• **Alıntı metin**
══════

Yüce dînimizin hoş görmediği, yasakladığı, haram kıldığı ve insanı günaha sokan şeylerden birisi de büyücülük, falcılık, kâhinlik.. gibi şeylerle meşgul olmak ve bu işlerle uğraşanlara gidip onlardan yardım ummak ve sözlerini tasdik etmektir!
Her şeyden önce şunu çok iyi bilmemiz lazımdır: Gaybı bilen sadece Allah Subhânehü ve Teâlâdır. Ancak, Peygamberler başta olmak üzere seçtiği yahut dilediği kullarına da bazan gaybla ilgili bilgiler lutfedebilir. Nitekim Peygamber aleyhisselâm Efendimizin gaybla ilgili verdiği pek çok haberler vardır. Hepsi de tek tek gerçekleşmiş ve diğerleri de gerçekleşeceği zamanı beklemektedir. Bunu böyle kısaca arz ettikten sonra, mevzumuzla ilgili olan Bakara Sûresi, 102. âyet-i şerîfesini meâl olarak verelim:
„Süleyman aleyhisselâm bir büyücü veya sihirbaz değildi! Fakat, (insanlara sihri öğreten) şeytanlar O’na ‘büyücü’ diyerek küfre düştüler. Babil’de Hârût ve Mârût isimli meleklere bir şey indirilmemişti. Halbuki o melekler: „Biz fitneyiz! (Sakın ola ki bizden öğrendiklerinizi kötü maksatlarla kullanarak) küfre düşmeyin!“ demedikçe, kimseye bir şey öğretmiyorlardı. Buna rağmen bunlar (o iki melekten) karı koca arasını açacak şeyler öğreniyorlardı. Halbuki onlar, Allah’ın izni olmadıkça, hiç kimseye zarar veremezler! Böylelikle onlar, kendilerine fayda değil zarar verecek şeyler öğreniyorlardı. And olsun, bu işi (kazanç ve kâr aracı yaparak sihir, büyü, fal, kehânet işlerini kötü yollarda kullanarak geçim vasıtası) yapanların, âhirette nasipleri yoktur! Kendilerinin, karşılığında sattıkları şeyin ne kötü olduğunu bir bilselerdi!“
Kâhinlik, büyü, sihir ve falcılık, hatta cincilik gibi çirkin işler yüzyıllar boyu insanları meşgul etmiştir. Süleyman aleyhisselâm zamanında da, Musâ aleyhisselâm zamanında da, Peygamber sallallahu aleyhi ve sellem Efendimiz zamanında da böyle idi; şimdi de böyledir! Cehalet döneminde bir işi yapıp yapmamak hususunda fal oklarına başvurulurdu ki, bu da bir nevi faldan başka bir şey değildi. Peki, islâm bu konularda ne diyor? Mesele, âhiret saadet ya da felâketi ile çok yakından ilgilidir ve bu konuyu çok iyi bilmemiz lazımdır.

══════

• **Kısa alıştırma**
Büyücülük ve falcılık üzerine olan metinden bir bölümü değiştirmeden yazın: "Yüce dînimizin hoş" sözlerinin geçtiği yerden başlayın, "sözlerini tasdik etmektir!" sözlerinden sonra bitirin.

• **Veri satırları**
══════

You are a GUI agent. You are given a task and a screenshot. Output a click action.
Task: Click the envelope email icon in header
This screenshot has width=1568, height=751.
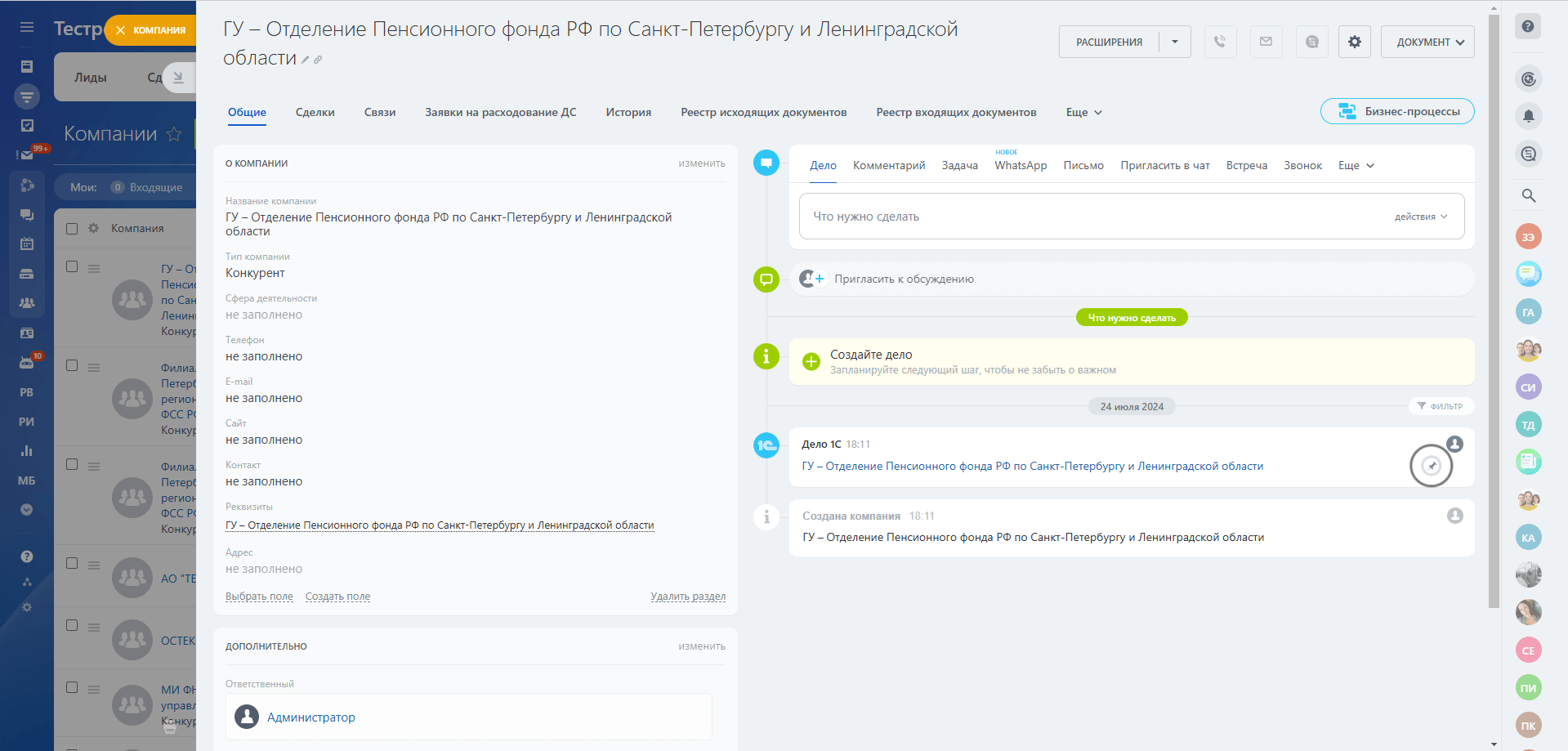pyautogui.click(x=1266, y=42)
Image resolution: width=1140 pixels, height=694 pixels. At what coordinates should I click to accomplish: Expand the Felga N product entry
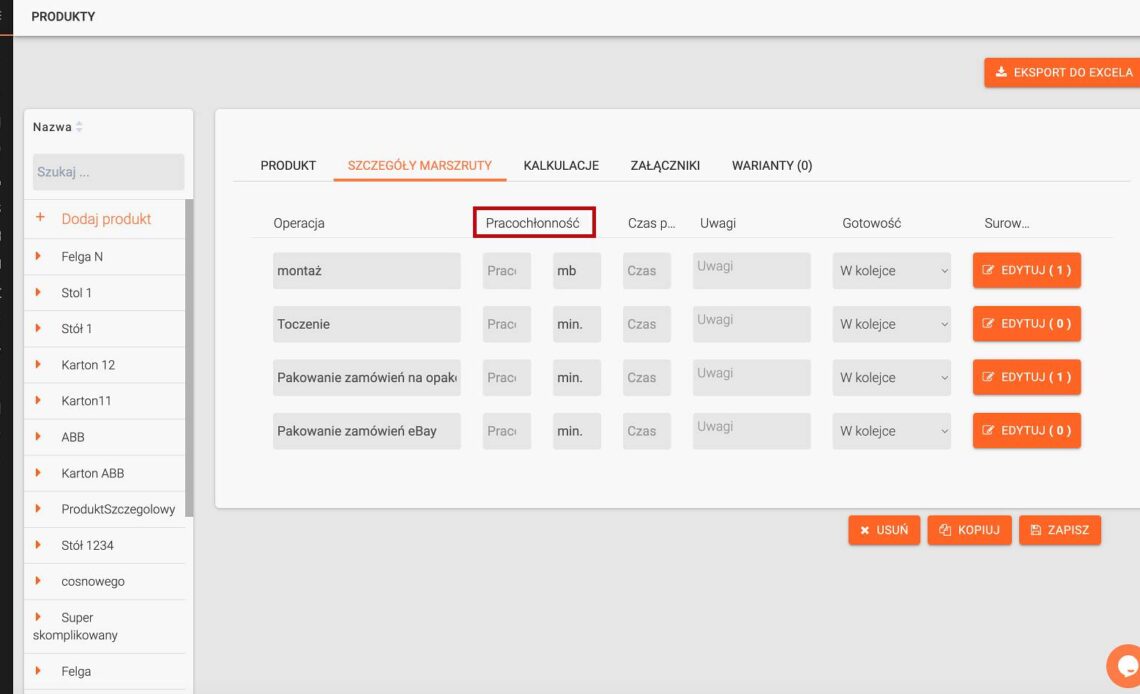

══════

• **Çıktı**
Yüce dînimizin hoş görmediği, yasakladığı, haram kıldığı ve insanı günaha sokan şeylerden birisi de büyücülük, falcılık, kâhinlik.. gibi şeylerle meşgul olmak ve bu işlerle uğraşanlara gidip onlardan yardım ummak ve sözlerini tasdik etmektir!